Visionner le débat de ce point à l'ordre du jour
M. Maurice Neyroud (PLR) — Rapporteur-trice

J’ai déjà largement évoqué le postulat du député Mahaim, il y a quinze jours, lorsque j’ai déposé le postulat intitulé « Sobriété et hygiène numérique : vers une meilleure gestion des outils de communication (21_POS_49) » au nom de la Commission thématique des systèmes d’information. Je prends donc le risque – et m’en excuse – de me répéter quelque peu, mais cela me paraît nécessaire. La commission réunie le 29 juin dernier s’est effectivement longuement penchée sur la problématique importante de la gestion des e-mails. Il est aujourd’hui avéré que la consommation de CO2 par message est importante, pouvant représenter un équivalent de 13 tonnes de CO2 par an pour une entreprise de 100 personnes. Il est donc intéressant de savoir que le stockage généré par la Direction générale du numérique et des systèmes d’information (DGNSI) augmente de plus de 55 % par an, ce qui est considérable.

Les utilisateurs sont généralement mal informés sur la manière de gérer efficacement leur boîte mail. La tendance à conserver les mails est courante, car facile et bien pratique. Or, un simple mail qui reste en ligne dans le cloud consomme inutilement de l’énergie. La tendance actuelle pour lutter efficacement contre le problème est simplement de diminuer la taille des boîtes mail. Cette mesure est très efficace, mais encore insuffisante et d’autres actions doivent être entreprises pour une gestion globale des outils de communication. La formation des utilisateurs en est une. Par exemple, pourquoi rédiger un e-mail quand une simple question posée au travers d’une messagerie instantanée pourrait parfaitement suffire et serait moins énergivore ?

Le postulat Mahaim vise un objectif écologique et sociétal, avec deux axes principaux : d’abord, créer une réflexion autour de l’utilisation, la gestion et le stockage des mails – la pollution numérique – et ensuite, mettre en place des journées sans e-mail. La commission s’est très vite montrée favorable aux questions de fond posées dans le postulat, qui met effectivement en lumière la sobriété et l’hygiène numériques. Elle adhère à la proposition d’une réflexion autour de la problématique que pose la gestion des e-mails, convaincue qu’un gros travail peut être fait ou doit être fait, en termes de formation et de sensibilisation des utilisateurs. La pollution numérique est un vrai problème. C’est un problème connu, déjà évoqué en 2019, puisque la problématique peut être mise en lien avec l’hyperconnectivité, développée dans une interpellation du député Tschopp : « Droit à la déconnexion (18_INT_152) ».
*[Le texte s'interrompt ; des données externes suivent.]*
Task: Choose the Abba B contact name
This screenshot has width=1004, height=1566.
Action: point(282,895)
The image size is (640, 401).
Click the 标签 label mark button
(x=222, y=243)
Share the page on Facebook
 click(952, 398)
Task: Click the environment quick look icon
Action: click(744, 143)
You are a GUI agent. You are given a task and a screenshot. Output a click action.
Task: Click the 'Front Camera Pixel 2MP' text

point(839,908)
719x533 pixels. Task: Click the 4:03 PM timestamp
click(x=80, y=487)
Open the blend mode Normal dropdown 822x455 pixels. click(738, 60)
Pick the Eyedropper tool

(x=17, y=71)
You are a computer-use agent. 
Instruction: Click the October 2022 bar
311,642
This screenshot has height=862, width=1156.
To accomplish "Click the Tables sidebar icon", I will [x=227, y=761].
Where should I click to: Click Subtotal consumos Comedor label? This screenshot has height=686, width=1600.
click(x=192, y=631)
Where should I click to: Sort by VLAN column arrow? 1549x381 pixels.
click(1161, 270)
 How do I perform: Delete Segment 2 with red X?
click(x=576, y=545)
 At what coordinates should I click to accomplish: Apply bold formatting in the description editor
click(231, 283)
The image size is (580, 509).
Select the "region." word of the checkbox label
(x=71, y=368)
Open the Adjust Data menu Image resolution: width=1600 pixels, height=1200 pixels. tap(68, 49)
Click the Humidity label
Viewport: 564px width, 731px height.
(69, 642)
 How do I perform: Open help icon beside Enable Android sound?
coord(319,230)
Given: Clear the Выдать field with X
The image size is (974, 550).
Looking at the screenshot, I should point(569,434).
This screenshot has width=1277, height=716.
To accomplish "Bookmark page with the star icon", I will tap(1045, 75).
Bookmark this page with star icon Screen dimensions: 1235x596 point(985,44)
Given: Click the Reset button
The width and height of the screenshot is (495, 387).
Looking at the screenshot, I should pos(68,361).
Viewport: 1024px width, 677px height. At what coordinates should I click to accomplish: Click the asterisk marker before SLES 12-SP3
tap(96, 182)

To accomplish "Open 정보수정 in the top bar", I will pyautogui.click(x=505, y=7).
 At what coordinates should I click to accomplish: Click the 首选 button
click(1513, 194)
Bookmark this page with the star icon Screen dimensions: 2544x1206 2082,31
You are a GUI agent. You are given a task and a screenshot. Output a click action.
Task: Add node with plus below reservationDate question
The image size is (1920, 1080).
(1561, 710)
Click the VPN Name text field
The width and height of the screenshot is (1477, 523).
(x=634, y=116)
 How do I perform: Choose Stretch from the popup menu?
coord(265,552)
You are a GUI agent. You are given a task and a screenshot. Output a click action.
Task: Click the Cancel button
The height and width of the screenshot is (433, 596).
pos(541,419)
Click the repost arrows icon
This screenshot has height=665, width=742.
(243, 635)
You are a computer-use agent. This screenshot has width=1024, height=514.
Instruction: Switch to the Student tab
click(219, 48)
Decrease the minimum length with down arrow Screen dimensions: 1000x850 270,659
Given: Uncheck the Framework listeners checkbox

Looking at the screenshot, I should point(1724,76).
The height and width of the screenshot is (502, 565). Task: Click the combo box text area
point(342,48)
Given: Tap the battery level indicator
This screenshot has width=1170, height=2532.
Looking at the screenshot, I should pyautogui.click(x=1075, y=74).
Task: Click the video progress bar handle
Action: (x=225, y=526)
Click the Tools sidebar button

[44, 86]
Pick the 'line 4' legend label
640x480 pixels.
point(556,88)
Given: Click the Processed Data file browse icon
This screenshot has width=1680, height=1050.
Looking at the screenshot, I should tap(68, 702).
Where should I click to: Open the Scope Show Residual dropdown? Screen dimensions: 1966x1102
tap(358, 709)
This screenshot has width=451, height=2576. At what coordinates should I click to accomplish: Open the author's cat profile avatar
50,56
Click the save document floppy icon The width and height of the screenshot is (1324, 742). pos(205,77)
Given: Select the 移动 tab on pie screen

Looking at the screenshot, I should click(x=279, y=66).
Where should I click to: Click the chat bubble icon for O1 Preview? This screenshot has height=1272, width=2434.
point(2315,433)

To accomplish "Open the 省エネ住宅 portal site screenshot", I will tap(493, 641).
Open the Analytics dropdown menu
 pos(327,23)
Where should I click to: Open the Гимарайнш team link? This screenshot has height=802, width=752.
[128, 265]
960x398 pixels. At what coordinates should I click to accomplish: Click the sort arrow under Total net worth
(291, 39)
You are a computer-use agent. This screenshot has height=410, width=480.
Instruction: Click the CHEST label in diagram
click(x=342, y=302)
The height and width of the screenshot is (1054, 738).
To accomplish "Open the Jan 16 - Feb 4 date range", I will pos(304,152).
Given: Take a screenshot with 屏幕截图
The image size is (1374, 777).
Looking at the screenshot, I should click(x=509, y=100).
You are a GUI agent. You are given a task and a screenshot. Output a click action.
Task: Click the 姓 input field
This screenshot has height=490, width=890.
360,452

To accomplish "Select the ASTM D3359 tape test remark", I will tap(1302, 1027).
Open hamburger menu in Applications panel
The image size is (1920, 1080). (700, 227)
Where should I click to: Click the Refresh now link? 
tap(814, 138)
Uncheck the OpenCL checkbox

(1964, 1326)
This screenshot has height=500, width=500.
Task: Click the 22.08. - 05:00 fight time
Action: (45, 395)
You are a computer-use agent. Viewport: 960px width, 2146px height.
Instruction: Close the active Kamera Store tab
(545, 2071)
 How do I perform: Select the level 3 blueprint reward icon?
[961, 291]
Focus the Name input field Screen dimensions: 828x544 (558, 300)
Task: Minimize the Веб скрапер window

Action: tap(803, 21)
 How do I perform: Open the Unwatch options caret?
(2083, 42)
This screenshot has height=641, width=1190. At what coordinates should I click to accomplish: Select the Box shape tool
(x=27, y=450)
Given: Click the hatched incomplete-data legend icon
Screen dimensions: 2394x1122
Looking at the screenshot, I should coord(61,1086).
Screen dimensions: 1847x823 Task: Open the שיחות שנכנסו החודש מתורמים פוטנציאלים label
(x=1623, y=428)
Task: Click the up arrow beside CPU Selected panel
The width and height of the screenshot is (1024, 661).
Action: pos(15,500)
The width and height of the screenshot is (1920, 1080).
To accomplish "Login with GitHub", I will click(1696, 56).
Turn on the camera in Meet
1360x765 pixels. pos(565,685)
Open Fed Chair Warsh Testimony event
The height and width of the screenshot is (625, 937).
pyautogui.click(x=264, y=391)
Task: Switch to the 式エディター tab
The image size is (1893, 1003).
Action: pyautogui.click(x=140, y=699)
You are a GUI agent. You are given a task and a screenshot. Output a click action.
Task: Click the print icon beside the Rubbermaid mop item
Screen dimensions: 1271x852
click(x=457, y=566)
La commission s’est, par contre, déclarée majoritairement défavorable à la proposition de mettre en place des journées sans e-mail. De manière générale, elle considère que l’e-mail est un outil de travail indispensable à l’Administration cantonale vaudoise et que la priver de cet outil ne ferait que reporter le problème sur les autres jours de la semaine. Il faut savoir que l’administration cantonale envoie chaque jour plus de 100’000 courriels et en reçoit plus de 250’000 ! Il s’agit plutôt de mener une réflexion globale sur les outils de communication qui sont à disposition, sur la manière de les utiliser, sur le choix du bon outil et bien sûr de l’archivage. Nous avons donc étudié plusieurs pistes de modification du postulat, en commission, pour aller dans le sens d’une prise en considération partielle. Finalement, pour plus de clarté et de précision, la commission a préféré proposer de classer le postulat Mahaim et d’en proposer simultanément un autre plus axé sur la question de la sobriété, de l’hygiène numérique et de la gestion des outils de communication. C’est précisément le postulat que vous avez adopté il y a deux semaines. En conclusion, par 11 voix contre 2, la Commission thématique des systèmes d’information vous recommande de ne pas prendre le postulat Mahaim en considération et de le classer.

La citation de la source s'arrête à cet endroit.